The Fresh Loaf

A Community of Amateur Bakers and Artisan Bread Enthusiasts.

Why discard starter?

gmvoros's picture

Why discard starter?

Hello, Everyone:

I am fairly new to bread making and have been working with both the Ken Forkish FLOUR WATER SALT YEAST book and Tartine's Book 3 on using ancient grains. 

One thing that mystifies me is the vast quantity of flour that must be thrown out in the course of both their processes for creating levain. I can't imagine that people in former times who invented these processes could be so cavalier with their flour as to thrown away hundreds of grams of it daily. Forkish says to think of it as "spent fuel," but since the part you're throwing out is exactly the same as the part you keep and keep working with, it is apparently not completey "spent."

I would appreciate an explanation. Thanks!


Abe's picture
Abe (not verified)

First of all I hope you haven't started down the Forkish route of creating a starter. All your points are valid and there is no need to go down the Forkish route of creating barrels of the stuff.

At the beginning it is necessary to discard some of the starter. Your starter will need feeding and it might take a week or two before its viable. If you don't discard then before long you'll be building too much. But once it's viable then you only need to keep little and work out a schedule where you won't need to discard again, or at least not as much.

For example: A "typical" feed is 1:1:1 by weight. If you don't discard then see how much it builds up quickly...

  • Feed one: 10g water + 10g flour (20g)
  • Feed two: 20g starter + 20g water + 20g flour (60g)
  • Feed three: 60g starter + 60g water + 60g flour (180g)
  • Feed four: 180g starter + 180g water + 180g flour (540g)

See how quickly it builds up and it might take quite a few more feeds before it becomes viable.

But if you start off with a normal amount and with each feed you discard some of it then it's more practical and in the long run less wasteful.

You never need to build as much as Forkish does in his recipe. By all means follow his method for creating the starter but on a smaller scale.

Before the starter is viable then it won't leaven bread. But once it's past the smelly stage (if there is one) then by all means you can use it up in other recipes without throwing it away.

If you are feeding viable starter on a daily basis then the discard is not spent. If your starter is an established one but has been sitting in your fridge for a long while and it needs refeeding to wake it up then the discard can be called "spent" I suppose as it is past the optimal stage of making bread but yes it still has potential as the bit left behind is nursed back to strength.

gmvoros's picture

Thank you, Abe. That is very useful information, and the next time I make starter, I'll use your numbers.

### Data provided
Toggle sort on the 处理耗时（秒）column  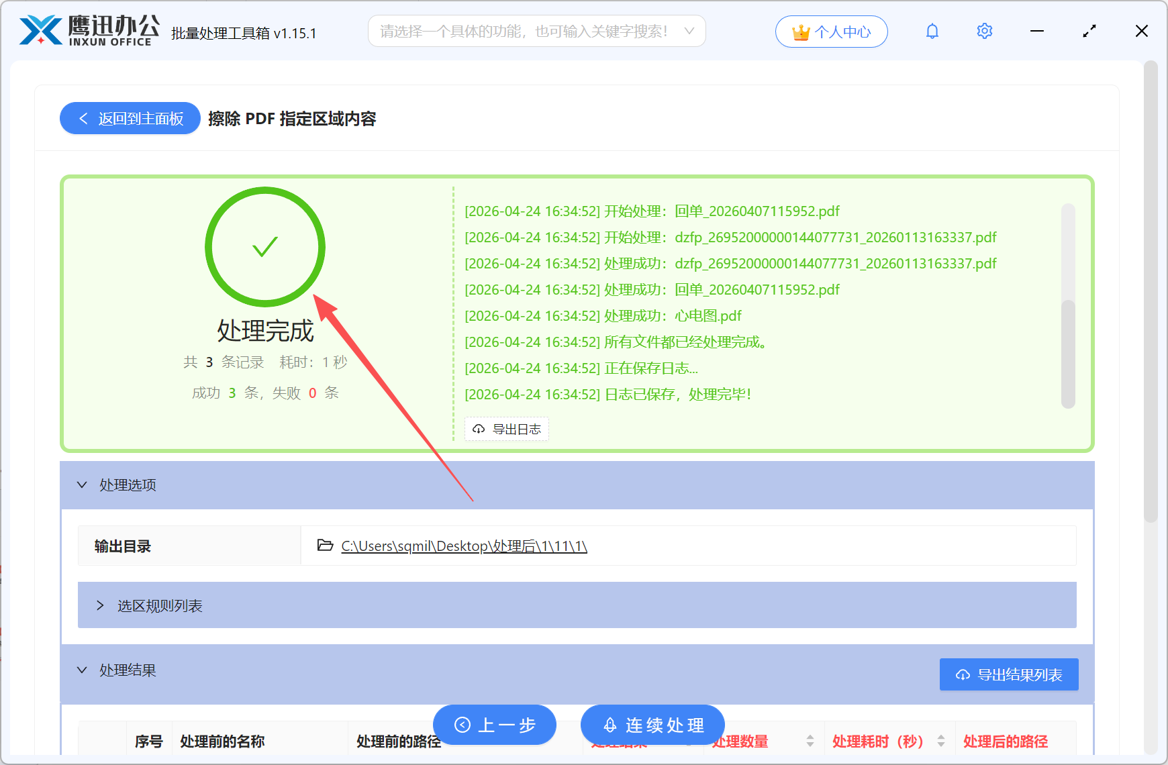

### What you have to do
Write what comes next in the baking forum thread about discarding sourdough starter, starting after its last sentence.

### Answer to this exercise
BGM's picture

I save the discards until I have a several hundred grams and use it to make whole wheat crackers using my modification of a King Arthur recipe.

gmvoros's picture

Thanks! That's a good idea!

Ambimom's picture

I've been exclusively sourdough for about 12 years.  I bake two loaves every 10 days or so.  The starter is kept in a jar in the refrigerator until I am ready to make dough.  By the time I'm ready to bake, my starter usually has a layer of "beer" on top.  I pour that beer into a bowl along with 290 grams of starter [by weight on a scale] which is the amount I need for my two loaves.   That is the so-called discard, but I don't discard it.  I use it to make my bread.

I feed the starter in the jar and leave it on the counter overnight to ferment before returning it to the refrigerator.

I then add flour, water, and salt to the "discard" in the bowl.  I like to mix and knead it because I like to feel it transform into dough.  I'll either cover it and put it into the refrigerator to ferment for 12 to 14 hours, or leave it on the counter to ferment, depending on the time of day.  Once the fermentation is completed, I form loaves and set it to ferment some more.  Depending on the environmental temperature it will double in volume anywhere from six to ten hours later and be ready for baking.

Like I said before.  I've been doing this for 12 years.  I also use the starter for pancakes, biscuits, flatbreads, pizza,  You don't have to throw your "discard" into the garbage -- unless it is moldy or stinks.




gmvoros's picture

Thank you, Ambimom! That is very useful!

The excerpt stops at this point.